+++ Input records

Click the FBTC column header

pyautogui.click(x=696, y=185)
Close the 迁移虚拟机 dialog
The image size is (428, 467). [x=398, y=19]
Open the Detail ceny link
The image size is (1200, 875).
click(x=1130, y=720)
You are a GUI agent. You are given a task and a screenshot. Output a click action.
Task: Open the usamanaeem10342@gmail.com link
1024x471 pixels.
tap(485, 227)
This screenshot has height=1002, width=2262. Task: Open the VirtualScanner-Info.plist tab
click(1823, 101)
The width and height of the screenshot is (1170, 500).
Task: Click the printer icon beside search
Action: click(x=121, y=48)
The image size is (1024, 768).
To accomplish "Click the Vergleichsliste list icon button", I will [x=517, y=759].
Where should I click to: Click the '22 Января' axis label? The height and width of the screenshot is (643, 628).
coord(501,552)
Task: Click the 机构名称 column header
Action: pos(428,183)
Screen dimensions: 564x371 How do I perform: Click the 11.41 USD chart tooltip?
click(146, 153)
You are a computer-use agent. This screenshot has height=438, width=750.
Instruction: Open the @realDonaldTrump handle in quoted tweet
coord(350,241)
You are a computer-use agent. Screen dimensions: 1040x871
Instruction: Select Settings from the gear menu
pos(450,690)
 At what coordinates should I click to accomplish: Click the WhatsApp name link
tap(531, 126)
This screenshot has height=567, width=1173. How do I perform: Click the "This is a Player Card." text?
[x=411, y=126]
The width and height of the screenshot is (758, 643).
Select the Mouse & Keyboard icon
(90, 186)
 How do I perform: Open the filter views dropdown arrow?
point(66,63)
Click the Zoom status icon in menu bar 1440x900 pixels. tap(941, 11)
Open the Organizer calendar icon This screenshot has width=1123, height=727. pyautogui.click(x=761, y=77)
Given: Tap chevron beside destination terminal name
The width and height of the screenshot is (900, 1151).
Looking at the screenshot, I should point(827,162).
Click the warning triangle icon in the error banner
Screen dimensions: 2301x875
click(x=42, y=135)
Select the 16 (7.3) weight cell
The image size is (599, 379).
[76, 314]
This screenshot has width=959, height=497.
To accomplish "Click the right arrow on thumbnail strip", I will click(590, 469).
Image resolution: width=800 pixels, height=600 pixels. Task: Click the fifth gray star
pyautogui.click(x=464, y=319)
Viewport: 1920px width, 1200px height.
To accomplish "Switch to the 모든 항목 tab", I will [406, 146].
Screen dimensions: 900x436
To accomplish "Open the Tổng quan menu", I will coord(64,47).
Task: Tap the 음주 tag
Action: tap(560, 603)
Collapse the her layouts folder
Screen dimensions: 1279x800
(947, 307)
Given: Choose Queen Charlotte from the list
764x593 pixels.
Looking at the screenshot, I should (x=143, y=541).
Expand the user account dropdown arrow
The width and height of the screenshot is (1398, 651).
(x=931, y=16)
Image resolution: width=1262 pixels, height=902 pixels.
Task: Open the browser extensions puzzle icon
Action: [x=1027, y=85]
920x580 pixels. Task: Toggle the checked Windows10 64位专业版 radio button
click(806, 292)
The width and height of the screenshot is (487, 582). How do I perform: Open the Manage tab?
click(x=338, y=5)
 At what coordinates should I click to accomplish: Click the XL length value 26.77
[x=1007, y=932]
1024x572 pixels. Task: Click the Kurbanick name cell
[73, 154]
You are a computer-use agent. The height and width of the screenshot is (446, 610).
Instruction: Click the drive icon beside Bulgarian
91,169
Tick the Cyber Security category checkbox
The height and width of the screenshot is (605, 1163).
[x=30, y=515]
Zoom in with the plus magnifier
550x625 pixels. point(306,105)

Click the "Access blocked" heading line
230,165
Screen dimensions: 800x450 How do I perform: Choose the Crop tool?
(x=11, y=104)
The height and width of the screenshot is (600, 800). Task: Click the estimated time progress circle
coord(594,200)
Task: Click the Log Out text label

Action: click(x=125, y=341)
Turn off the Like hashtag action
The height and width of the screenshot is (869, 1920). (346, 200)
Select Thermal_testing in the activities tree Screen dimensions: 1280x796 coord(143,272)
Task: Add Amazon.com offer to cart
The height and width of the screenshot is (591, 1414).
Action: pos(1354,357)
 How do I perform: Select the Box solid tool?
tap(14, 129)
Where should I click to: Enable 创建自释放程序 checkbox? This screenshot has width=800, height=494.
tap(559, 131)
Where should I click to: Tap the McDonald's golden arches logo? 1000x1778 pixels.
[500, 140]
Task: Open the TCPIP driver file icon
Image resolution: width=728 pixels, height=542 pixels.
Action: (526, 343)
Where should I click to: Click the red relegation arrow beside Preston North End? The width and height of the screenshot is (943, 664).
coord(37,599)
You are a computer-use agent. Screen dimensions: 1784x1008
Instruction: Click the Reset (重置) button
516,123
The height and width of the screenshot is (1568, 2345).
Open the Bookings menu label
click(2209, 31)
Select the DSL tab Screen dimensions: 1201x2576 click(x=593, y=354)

++++++

Activity:
Retype the material in full, character for character.

Answer box:
Click the FBTC column header

pyautogui.click(x=696, y=185)
Close the 迁移虚拟机 dialog
The image size is (428, 467). [x=398, y=19]
Open the Detail ceny link
The image size is (1200, 875).
click(x=1130, y=720)
You are a GUI agent. You are given a task and a screenshot. Output a click action.
Task: Open the usamanaeem10342@gmail.com link
1024x471 pixels.
tap(485, 227)
This screenshot has height=1002, width=2262. Task: Open the VirtualScanner-Info.plist tab
click(1823, 101)
The width and height of the screenshot is (1170, 500).
Task: Click the printer icon beside search
Action: click(x=121, y=48)
The image size is (1024, 768).
To accomplish "Click the Vergleichsliste list icon button", I will [x=517, y=759].
Where should I click to: Click the '22 Января' axis label? The height and width of the screenshot is (643, 628).
coord(501,552)
Task: Click the 机构名称 column header
Action: pos(428,183)
Screen dimensions: 564x371 How do I perform: Click the 11.41 USD chart tooltip?
click(146, 153)
You are a computer-use agent. This screenshot has height=438, width=750.
Instruction: Open the @realDonaldTrump handle in quoted tweet
coord(350,241)
You are a computer-use agent. Screen dimensions: 1040x871
Instruction: Select Settings from the gear menu
pos(450,690)
 At what coordinates should I click to accomplish: Click the WhatsApp name link
tap(531, 126)
This screenshot has height=567, width=1173. How do I perform: Click the "This is a Player Card." text?
[x=411, y=126]
The width and height of the screenshot is (758, 643).
Select the Mouse & Keyboard icon
(90, 186)
 How do I perform: Open the filter views dropdown arrow?
point(66,63)
Click the Zoom status icon in menu bar 1440x900 pixels. tap(941, 11)
Open the Organizer calendar icon This screenshot has width=1123, height=727. pyautogui.click(x=761, y=77)
Given: Tap chevron beside destination terminal name
The width and height of the screenshot is (900, 1151).
Looking at the screenshot, I should point(827,162).
Click the warning triangle icon in the error banner
Screen dimensions: 2301x875
click(x=42, y=135)
Select the 16 (7.3) weight cell
The image size is (599, 379).
[76, 314]
This screenshot has width=959, height=497.
To accomplish "Click the right arrow on thumbnail strip", I will click(590, 469).
Image resolution: width=800 pixels, height=600 pixels. Task: Click the fifth gray star
pyautogui.click(x=464, y=319)
Viewport: 1920px width, 1200px height.
To accomplish "Switch to the 모든 항목 tab", I will [406, 146].
Screen dimensions: 900x436
To accomplish "Open the Tổng quan menu", I will coord(64,47).
Task: Tap the 음주 tag
Action: tap(560, 603)
Collapse the her layouts folder
Screen dimensions: 1279x800
(947, 307)
Given: Choose Queen Charlotte from the list
764x593 pixels.
Looking at the screenshot, I should (x=143, y=541).
Expand the user account dropdown arrow
The width and height of the screenshot is (1398, 651).
(x=931, y=16)
Image resolution: width=1262 pixels, height=902 pixels.
Task: Open the browser extensions puzzle icon
Action: [x=1027, y=85]
920x580 pixels. Task: Toggle the checked Windows10 64位专业版 radio button
click(806, 292)
The width and height of the screenshot is (487, 582). How do I perform: Open the Manage tab?
click(x=338, y=5)
 At what coordinates should I click to accomplish: Click the XL length value 26.77
[x=1007, y=932]
1024x572 pixels. Task: Click the Kurbanick name cell
[73, 154]
You are a computer-use agent. The height and width of the screenshot is (446, 610).
Instruction: Click the drive icon beside Bulgarian
91,169
Tick the Cyber Security category checkbox
The height and width of the screenshot is (605, 1163).
[x=30, y=515]
Zoom in with the plus magnifier
550x625 pixels. point(306,105)

Click the "Access blocked" heading line
230,165
Screen dimensions: 800x450 How do I perform: Choose the Crop tool?
(x=11, y=104)
The height and width of the screenshot is (600, 800). Task: Click the estimated time progress circle
coord(594,200)
Task: Click the Log Out text label

Action: click(x=125, y=341)
Turn off the Like hashtag action
The height and width of the screenshot is (869, 1920). (346, 200)
Select Thermal_testing in the activities tree Screen dimensions: 1280x796 coord(143,272)
Task: Add Amazon.com offer to cart
The height and width of the screenshot is (591, 1414).
Action: pos(1354,357)
 How do I perform: Select the Box solid tool?
tap(14, 129)
Where should I click to: Enable 创建自释放程序 checkbox? This screenshot has width=800, height=494.
tap(559, 131)
Where should I click to: Tap the McDonald's golden arches logo? 1000x1778 pixels.
[500, 140]
Task: Open the TCPIP driver file icon
Image resolution: width=728 pixels, height=542 pixels.
Action: (526, 343)
Where should I click to: Click the red relegation arrow beside Preston North End? The width and height of the screenshot is (943, 664).
coord(37,599)
You are a computer-use agent. Screen dimensions: 1784x1008
Instruction: Click the Reset (重置) button
516,123
The height and width of the screenshot is (1568, 2345).
Open the Bookings menu label
click(2209, 31)
Select the DSL tab Screen dimensions: 1201x2576 click(x=593, y=354)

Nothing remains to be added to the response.